Berlusconi oggi ha dichiarato, riferendosi all’Unione Europea: “Se si mettono a zignare potremmo prendere una decisione per cui Alitalia potrebbe essere acquistata dallo Stato, dalle Ferrovie dello Stato. E’ una minaccia, non una decisione”.
Ora, il termine “zignare”, che secondo il leader del Pdl vorrebbe dire “rompere le scatole”, non esiste. Deve davvero piacergli inventare cose quando parla di Alitalia: oggi questa parola, qualche tempo fa addirittura una cordata di imprenditori italiani disposti all’acquisto.
La Commissione Europea ha voluto replicare alle dichiarazioni di Berlusconi, rimarcando la propria neutralità di fronte alla natura, pubblica o privata, dell’acquirente. Basta che vengano rispettate le regole di mercato.
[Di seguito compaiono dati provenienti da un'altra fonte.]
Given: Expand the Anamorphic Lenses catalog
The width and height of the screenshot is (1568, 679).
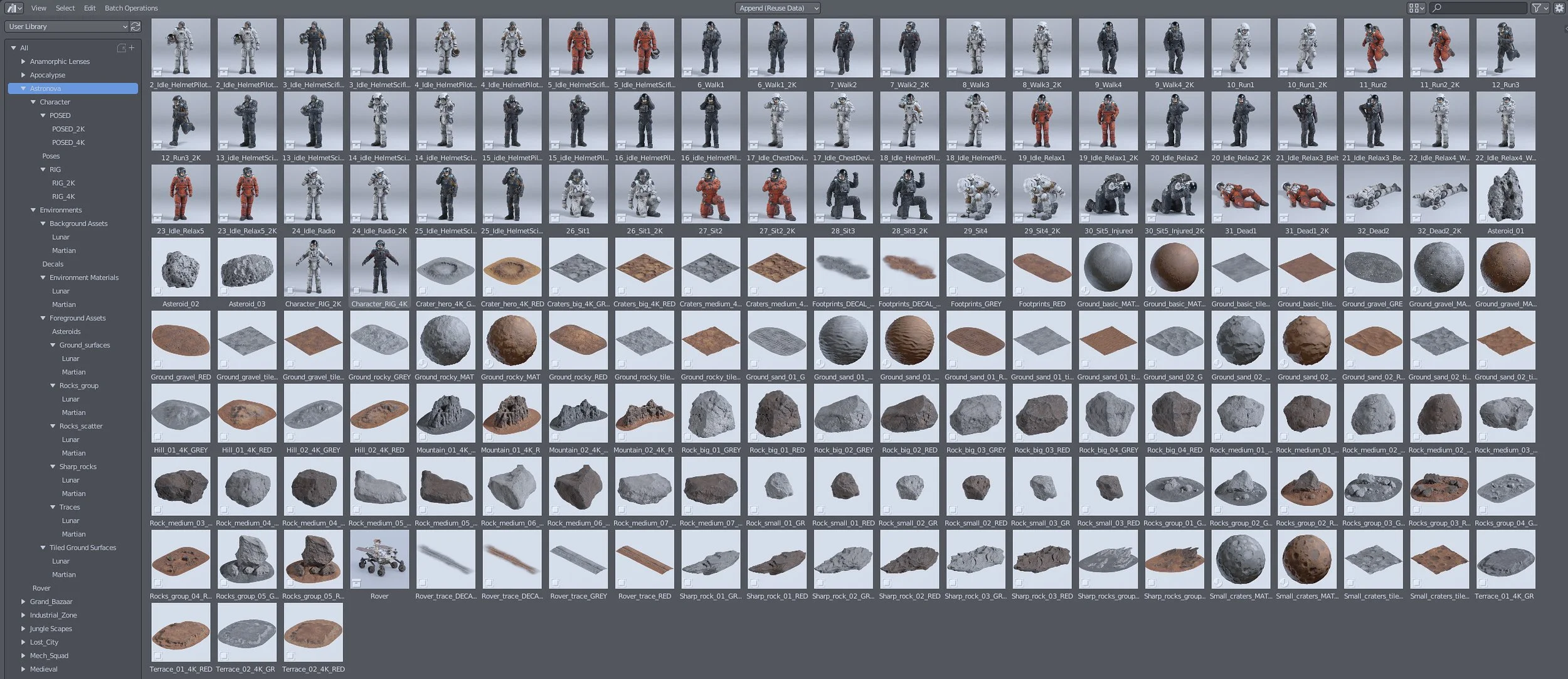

Che ingenui! Non sanno che il vocabolario del cavaliere, che vanta termini come il sopracitato “zignare”, non conosce l’espressione “rispettare le regole”???
Gianfranco Fini si è affrettato ad affermare: “In realta’ Berlusconi ha ipotizzato che lo Stato possa gestire la società ma non la proprietà”.
Ecco un serio candidato al “Ministero per la rettifica delle stronzate del premier!!!
Cosa ne penso dell’ipotesi che le Ferrovie dello Stato acquistino Alitalia? Non sono d’accordo, anzi, sono preoccupatissimo! Avete visto come sono conciati i nostri treni… Se un treno si ferma a metà strada è un bel fastidio, ma se si ferma a metà strada un aereo è un problema ben più grosso!!!